But was this fake news – about wanting to kill Jesus? It is the Pharisees that bring this report to Jesus – to get him to flee, move on. And we can wonder why would they – who were increasingly in conflict with Jesus – want to help him as it were? Again, we don’t specifically know but one thing we need to remember is that socially if you wanted to categorise Jesus you would say that he was a Pharisee. That word doesn’t mean ‘pharisaical’ – we have added that particular meaning to it because Jesus challenged them – but the reason that there is so much conflict with the Pharisees is that Jesus socially looked like a Pharisee. He is a layman, he is religious, and he is talking about the Kingdom of God and keen to see it come and that people be separate from the world and live with God but his treatment of the Law of God, his interpretation of Moses and the Prophets is far too cavalier and too arrogant for their tastes.

This is the growing conflict the Pharisees have with Jesus. He fraternises with sinners and blurs how to be separate in the world because he doesn’t require them to repent first. He doesn’t follow the Sabbath rules that keep God’s people separate – particularly with his healing which he could do on 6 days – those are the days for work – the Sabbath is for God – and so his behaviour will encourage more blurring of how to be God’s people separate from the world.

Jesus reinterprets the Law of Moses and where the Pharisees emphasis ritual and ceremony, Jesus emphasises our behaviour and links everything to the First Commandment and upgrades the Second Commandment – love God AND love your neighbour.

And what pushes the Pharisees and the religious leaders to violence is Jesus taking up divine prerogatives and blaspheming according to them – and that is serious in any religion because that is a specific attack on the religion.

What the political realm (we’ll say Herod) and the religious realm (the Pharisees) don’t get is that they are in trouble. They have power and authority in their realms and they expect those who want their support or ‘blessings’ to come to them. And whether they have in their heads the Roman gods or the God of Israel they themselves operate in the same way – if you want your God’s blessings or something from him – go to him, do what he says, and you may get it. Judaism’s longed for Messiah is not a rescuer but a deliverer of peace so that the people of God, if they want to be God’s people and get God’s blessings, can have a space to live separately from the rest of the world. If the people are elected by God then they have a choice about how they live and if they want blessings, do the right thing.

What the political realm and the religious realm simply didn’t comprehend was that God came to them to rescue them. This is nonsense when you have a priesthood and sacrifices and a temple because you can go to the temple if you want. But we all know that staying in a garage doesn’t make you a car, so going to temple or church doesn’t make you a believer. Or worse, you can go to church on the ‘outside’ but on the ‘inside’ you are far from God.

The story of Jesus and the story of Christianity is the story of the God who comes to us. Jesus has come with a mission – a purpose – to reconcile us to God – and this happens in us when we repent – when repentance is drawn out of us not by fear but by God’s grace. And in this encounter Jesus is loving and truthful – his goal is for us to live with him – and his words are designed to reach us. He won’t be intimidated. He won’t be stopped. You are too precious to him.

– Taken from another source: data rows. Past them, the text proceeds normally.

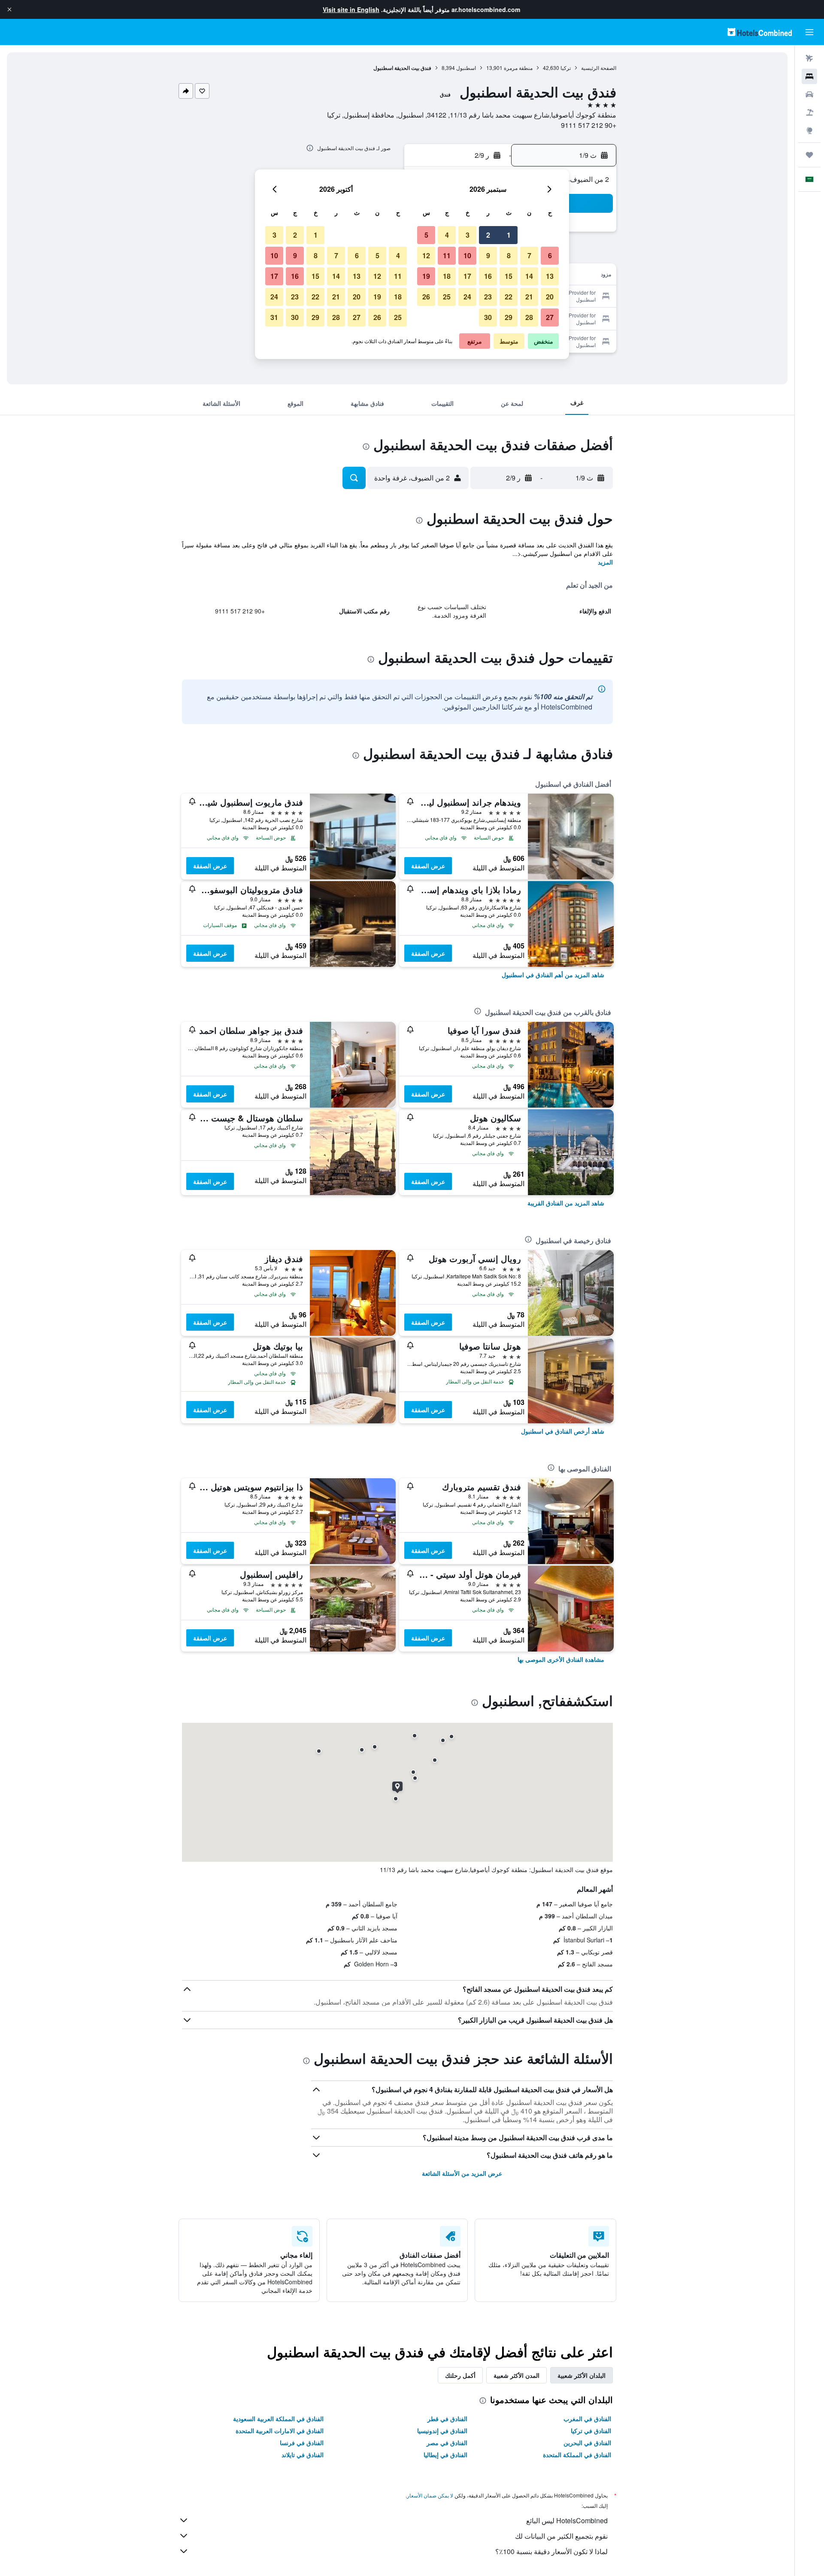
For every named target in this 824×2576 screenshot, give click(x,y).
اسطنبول (466, 67)
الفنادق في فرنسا (302, 2442)
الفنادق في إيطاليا (445, 2454)
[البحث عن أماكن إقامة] (809, 76)
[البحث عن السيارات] (809, 94)
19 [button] (426, 276)
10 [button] (467, 255)
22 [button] (508, 297)
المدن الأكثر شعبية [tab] (516, 2375)
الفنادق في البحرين (587, 2442)
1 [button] (509, 235)
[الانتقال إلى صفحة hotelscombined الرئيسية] (759, 32)
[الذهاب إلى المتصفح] (809, 130)
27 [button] (550, 317)
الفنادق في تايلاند (303, 2454)
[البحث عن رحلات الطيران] (809, 58)
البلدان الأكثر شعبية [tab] (581, 2375)
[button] (9, 9)
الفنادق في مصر (447, 2442)
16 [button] (488, 276)
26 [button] (426, 297)
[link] (553, 974)
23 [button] (488, 297)
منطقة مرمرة (518, 67)
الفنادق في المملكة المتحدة (577, 2454)
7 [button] (529, 255)
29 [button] (508, 317)
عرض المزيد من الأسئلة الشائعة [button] (462, 2173)
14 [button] (529, 276)
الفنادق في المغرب (587, 2418)
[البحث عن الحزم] (809, 112)
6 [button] (550, 255)
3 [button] (468, 235)
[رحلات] (809, 154)
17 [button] (467, 276)
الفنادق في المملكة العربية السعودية (278, 2418)
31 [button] (274, 317)
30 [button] (488, 317)
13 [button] (550, 276)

Calling Herod a fox – an unclean animal according to the Old Testament – might mean that Jesus is saying that Herod is ‘unclean’ – unfit – for his office. Imagine if that got back to Herod? We can imagine the conflict intensifying but what if it struck a chord with Herod? Jesus’ goal is to reach us with what we need to hear. But humanity doesn’t easily listen and we are deluded into thinking that we’re not that bad.

And Jesus groans and laments! He wants it to be otherwise because he is like the mother hen trying to gather and protect her chicks but they would not be gathered or rescued or helped. Jesus’ words focused on Jerusalem and, from our perspective, also on human nature that rebels against God. I can do it myself. I know best for me. I’ll go to God if I need him. And that nature, that rebellion is judged and will have its consequences because whether said with joy and faith or with tears and despair, one day everyone will say, ‘Blessed is he who comes in the name of the Lord’.

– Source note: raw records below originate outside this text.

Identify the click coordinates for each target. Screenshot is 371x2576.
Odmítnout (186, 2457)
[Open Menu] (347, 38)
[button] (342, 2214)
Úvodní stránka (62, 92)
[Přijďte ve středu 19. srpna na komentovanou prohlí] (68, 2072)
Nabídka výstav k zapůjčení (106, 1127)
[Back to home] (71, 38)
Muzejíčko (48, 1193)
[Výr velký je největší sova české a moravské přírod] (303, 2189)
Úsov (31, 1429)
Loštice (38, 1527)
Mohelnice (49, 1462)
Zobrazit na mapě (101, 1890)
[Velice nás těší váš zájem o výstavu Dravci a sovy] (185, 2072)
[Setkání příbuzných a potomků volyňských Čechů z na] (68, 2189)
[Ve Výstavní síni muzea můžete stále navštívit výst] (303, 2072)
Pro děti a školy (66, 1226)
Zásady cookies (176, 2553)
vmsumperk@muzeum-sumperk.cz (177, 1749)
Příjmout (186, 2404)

So what might we take away from today’s passage?

That Jesus cares for us that he comes to us – still today – words, water, bread and wine. That Jesus won’t be intimidated or bullied by evil forces or by human rejection – that put him on a cross – because his goal is for us to live with him lives that have forgiveness, blessing, hope, and joy in them because people trust the God who comes to them.

That Jesus is truthful and loving – and that his words will both comfort and challenge us. Jesus told the poor woman dragged before him accused of adultery both comfort and challenge – 10 Jesus stood up and said to her, “Woman, where are they? Has no one condemned you?” 11 She said, “No one, Lord.” And Jesus said, “Neither do I condemn you; go, and from now on sin no more.” (John 8:10,11 ESV) We would prefer only the comfort but we need to hear Jesus say both to us.

That the world will use violence to get its way and to end conflicts and that Jesus will absorb violence and forgive to end conflicts. The world’s way makes the world blind and toothless. Jesus’ way brings about peace and blessings through suffering which is a challenge to his followers when Jesus says, ‘Follow me’.

That Jesus went to Jerusalem and that cross because you are precious to him and needed saving and because life with Jesus is infinitely better than life without Jesus.